PROHIBITION ON INDEMNIFICATION

No member of the Company Group shall be permitted to insure or indemnify any Executive Officer against (i) the loss of any Excess Incentive Compensation that is forfeited, repaid or recovered pursuant to the terms of this Recovery Policy or (ii) any claims relating to the Company’s enforcement of its rights under this Recovery Policy. Furthermore, no member of the Company Group shall enter into any agreement that exempts any Incentive Compensation that is granted, paid or awarded to an Executive Officer from the application of this Recovery Policy or that waives the Company’s right to recovery of any Excess Incentive Compensation, and this Recovery Policy shall supersede any such agreement (whether entered into before, on or after the Effective Date of this Recovery Policy).

 

VII.

MISCELLANEOUS PROVISIONS

This Recovery Policy shall only apply to the Incentive Compensation Received on or after the Effective Date.
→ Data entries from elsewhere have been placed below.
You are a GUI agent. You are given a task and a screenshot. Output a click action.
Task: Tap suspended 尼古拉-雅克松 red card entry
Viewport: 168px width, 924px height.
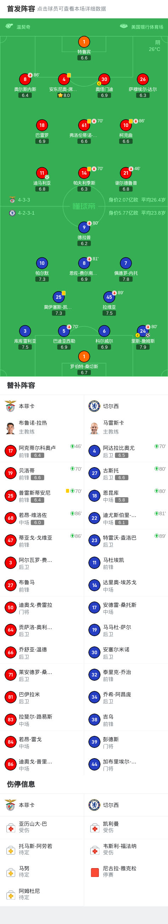point(126,872)
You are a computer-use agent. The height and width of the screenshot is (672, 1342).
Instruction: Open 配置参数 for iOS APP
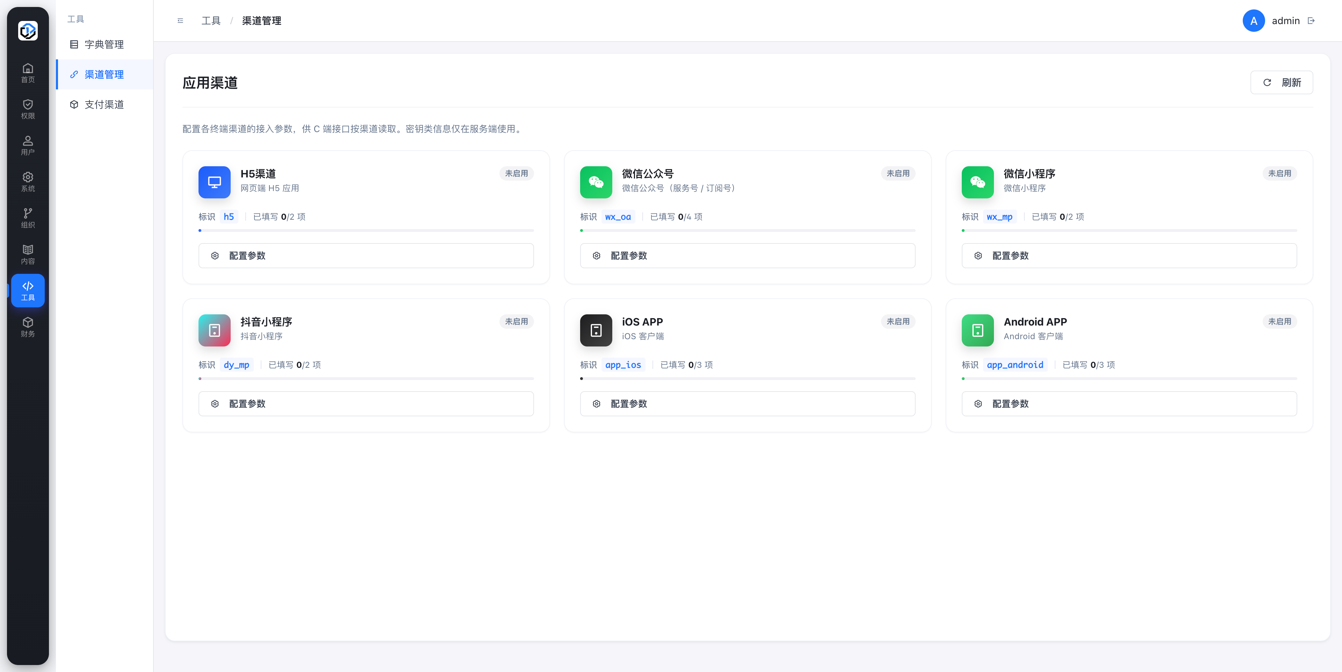(747, 404)
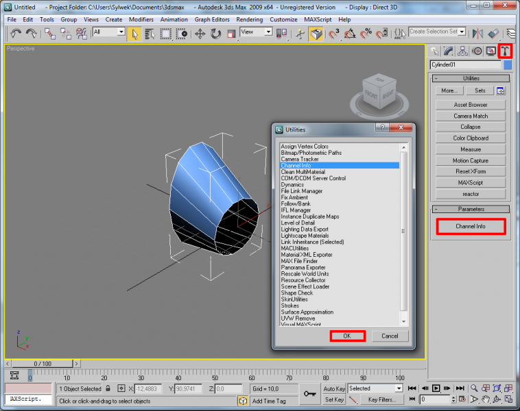Screen dimensions: 520x411
Task: Collapse the Utilities rollout header
Action: tap(471, 78)
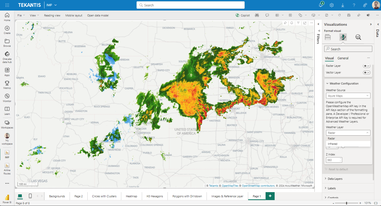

The Compensation Committee may amend or terminate this Recovery Policy from time to time in its sole and absolute discretion; provided, however, that no amendment or termination of this Recovery Policy shall be effective if such amendment or termination would (after taking into account any additional actions taken by the Company contemporaneously with such amendment or termination) cause the Company to violate any applicable federal securities laws or any applicable rules or regulations of the U.S. Securities and Exchange Commission (the “SEC”) or the NYSE. The Compensation Committee may terminate this Policy at any time. This Recovery Policy shall not limit the rights of the Company to take any other actions or pursue any other remedies that the Company may deem appropriate under the circumstances and applicable law. This Recovery Policy shall be binding and enforceable against all Specified Officers and, to the extent required by applicable law or guidance from the SEC or the NYSE, their respective beneficiaries, heirs, executors, administrators or other legal representatives.

The Compensation Committee may require that any employment contract, service agreement, equity award agreement, or any other agreement entered into on or after the Effective Date shall, as a condition to the grant of any benefit under such agreement(s), require an Executive Officer to agree to abide by the terms of this Recovery Policy.

 

VIII.

DISCLOSURE REQUIREMENTS

The Company shall file or furnish, as applicable, all disclosures with respect to this Recovery Policy in accordance with the requirements of the U.S. federal securities laws, including applicable rules and regulations of the SEC.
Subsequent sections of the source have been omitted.